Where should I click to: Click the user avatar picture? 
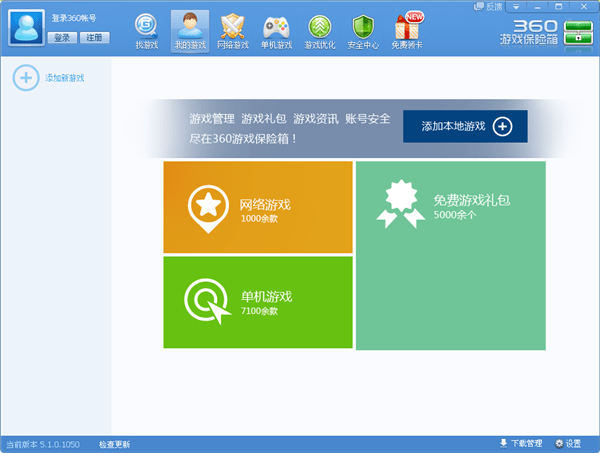25,28
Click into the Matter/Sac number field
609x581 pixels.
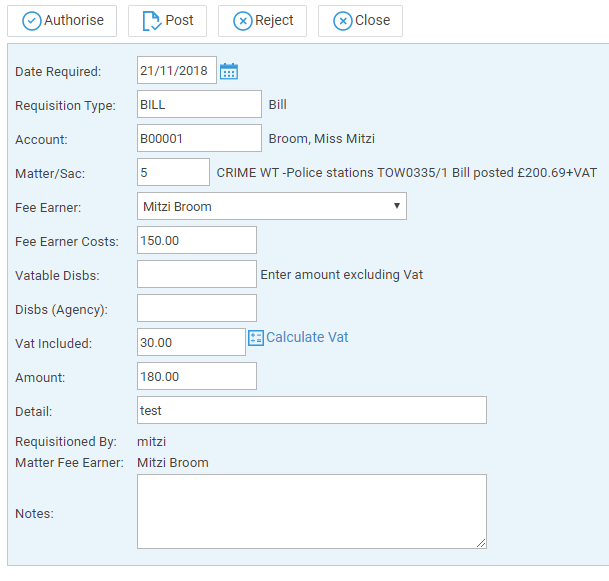[x=173, y=172]
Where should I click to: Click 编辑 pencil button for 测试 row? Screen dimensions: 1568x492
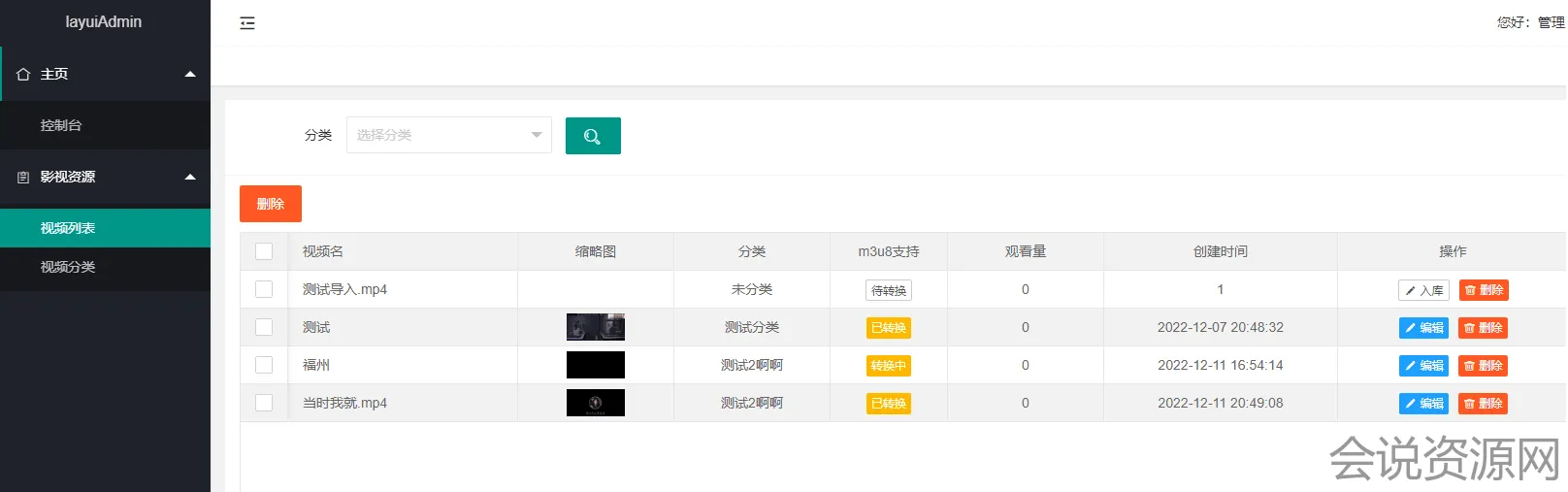point(1423,328)
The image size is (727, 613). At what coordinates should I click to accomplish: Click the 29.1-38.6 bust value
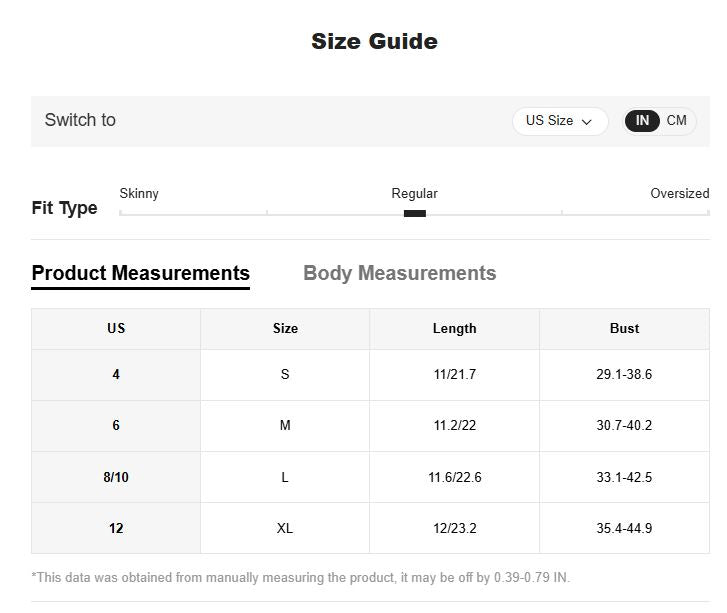pos(624,374)
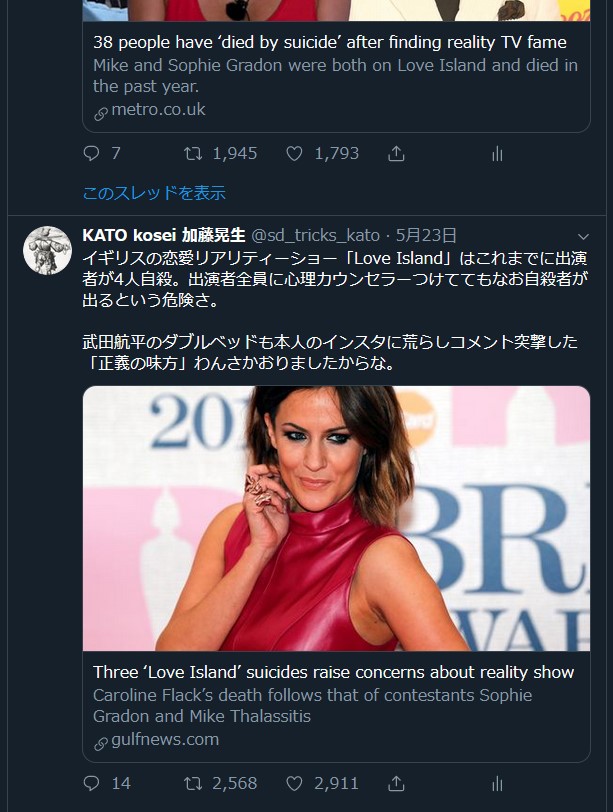This screenshot has height=812, width=613.
Task: Open 'Three Love Island suicides' article headline
Action: [333, 672]
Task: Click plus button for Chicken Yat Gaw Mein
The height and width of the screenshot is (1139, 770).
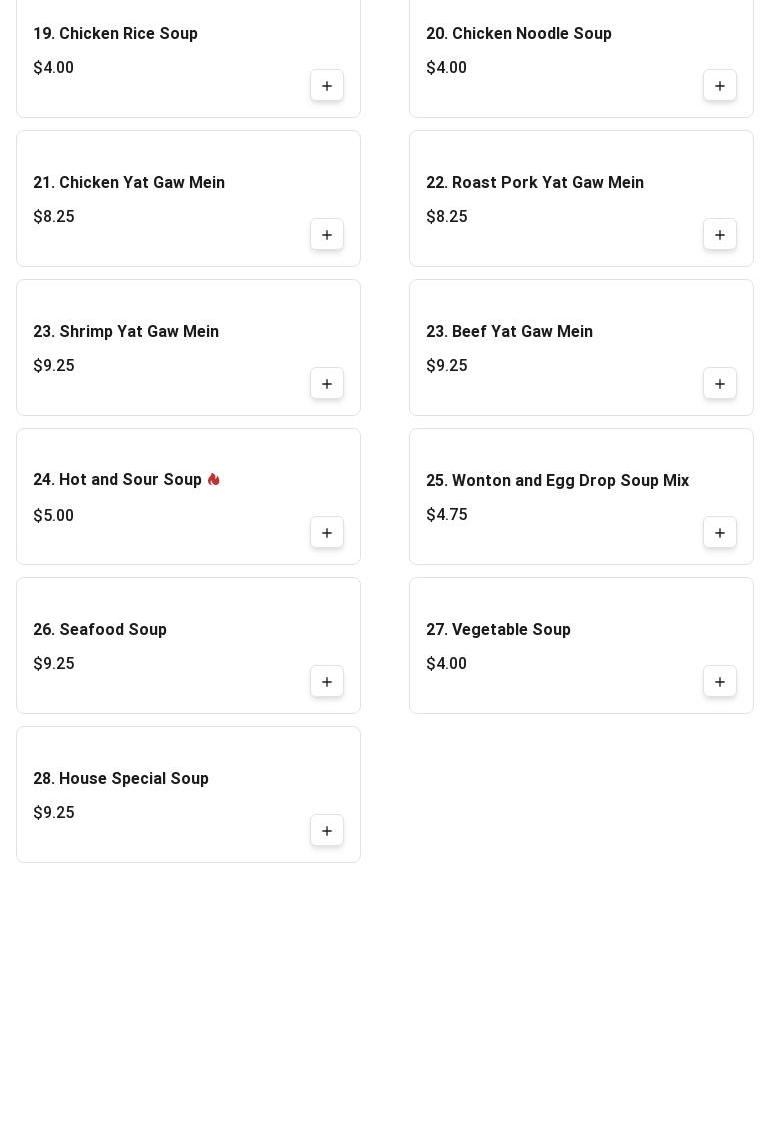Action: click(327, 235)
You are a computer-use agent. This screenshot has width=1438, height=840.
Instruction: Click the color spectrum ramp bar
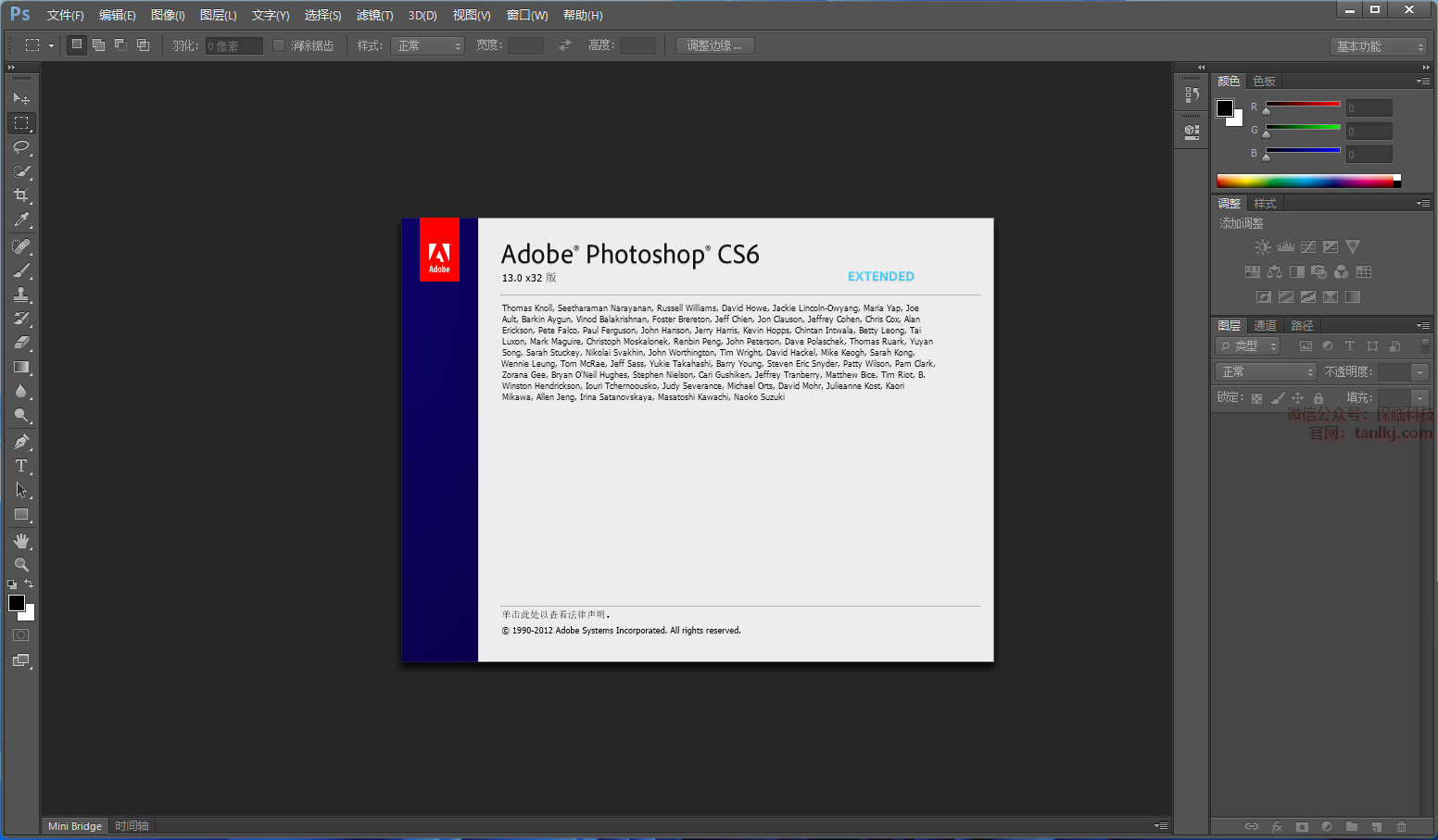point(1305,181)
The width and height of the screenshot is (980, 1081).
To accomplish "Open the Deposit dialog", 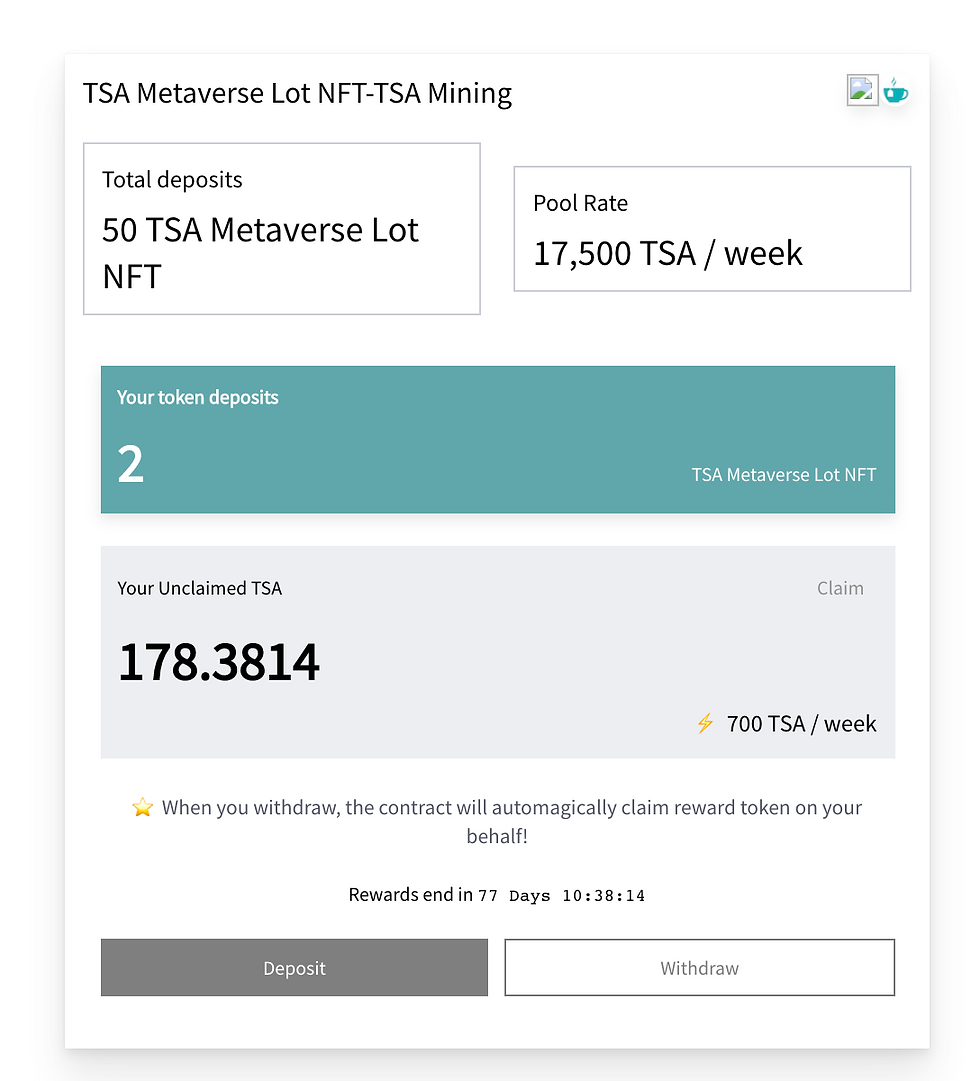I will pyautogui.click(x=294, y=967).
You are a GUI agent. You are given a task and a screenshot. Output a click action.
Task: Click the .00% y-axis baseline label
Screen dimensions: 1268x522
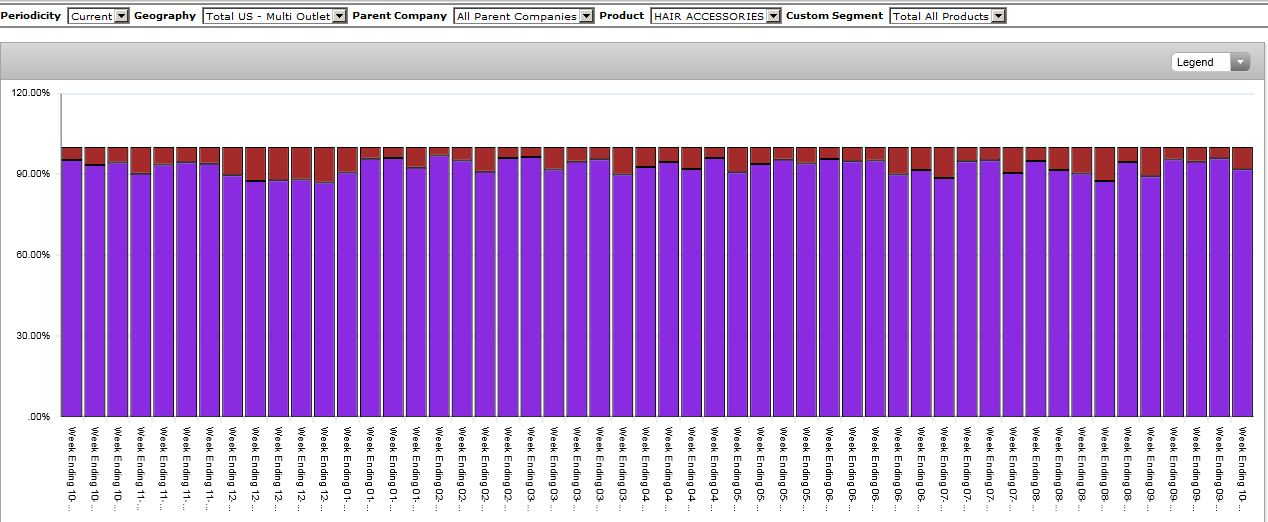click(39, 416)
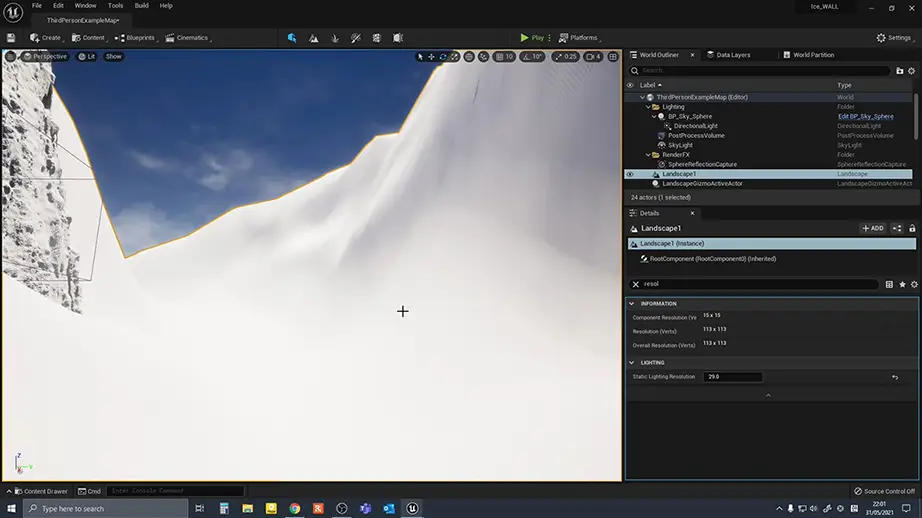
·····
Find every line in the records that contains the word "should" and copy each one out. Case counts.

**RESPONSE TO THE TASK**
Where should I click to: Click the user avatar picture? 
Where should I click to: Click 编辑 pencil button for 测试 row? Screen dimensions: 1568x492
The image size is (727, 613). At what coordinates should I click to accomplish: Click the 29.1-38.6 bust value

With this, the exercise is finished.